Prompt:
Transcribe all the entries that follow, leaving nothing out.

Data for analysis:
==========
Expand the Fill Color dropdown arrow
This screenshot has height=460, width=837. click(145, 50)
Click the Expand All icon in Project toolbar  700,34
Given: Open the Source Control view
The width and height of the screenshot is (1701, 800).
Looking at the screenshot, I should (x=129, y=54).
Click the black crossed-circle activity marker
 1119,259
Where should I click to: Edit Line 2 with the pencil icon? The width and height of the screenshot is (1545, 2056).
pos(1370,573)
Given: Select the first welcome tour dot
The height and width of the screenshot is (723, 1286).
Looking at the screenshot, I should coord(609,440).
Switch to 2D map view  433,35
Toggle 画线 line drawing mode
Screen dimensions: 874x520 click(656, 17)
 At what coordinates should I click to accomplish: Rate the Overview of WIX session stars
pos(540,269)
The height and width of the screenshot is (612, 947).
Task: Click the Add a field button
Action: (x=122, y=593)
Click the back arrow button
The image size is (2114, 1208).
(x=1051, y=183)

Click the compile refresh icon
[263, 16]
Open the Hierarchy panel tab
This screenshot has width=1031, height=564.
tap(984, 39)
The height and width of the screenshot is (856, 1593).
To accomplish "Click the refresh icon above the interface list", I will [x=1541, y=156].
==========
Output:
Expand the Fill Color dropdown arrow
This screenshot has height=460, width=837. click(145, 50)
Click the Expand All icon in Project toolbar  700,34
Given: Open the Source Control view
The width and height of the screenshot is (1701, 800).
Looking at the screenshot, I should (x=129, y=54).
Click the black crossed-circle activity marker
 1119,259
Where should I click to: Edit Line 2 with the pencil icon? The width and height of the screenshot is (1545, 2056).
pos(1370,573)
Given: Select the first welcome tour dot
The height and width of the screenshot is (723, 1286).
Looking at the screenshot, I should coord(609,440).
Switch to 2D map view  433,35
Toggle 画线 line drawing mode
Screen dimensions: 874x520 click(656, 17)
 At what coordinates should I click to accomplish: Rate the Overview of WIX session stars
pos(540,269)
The height and width of the screenshot is (612, 947).
Task: Click the Add a field button
Action: (x=122, y=593)
Click the back arrow button
The image size is (2114, 1208).
(x=1051, y=183)

Click the compile refresh icon
[263, 16]
Open the Hierarchy panel tab
This screenshot has width=1031, height=564.
tap(984, 39)
The height and width of the screenshot is (856, 1593).
To accomplish "Click the refresh icon above the interface list", I will [x=1541, y=156].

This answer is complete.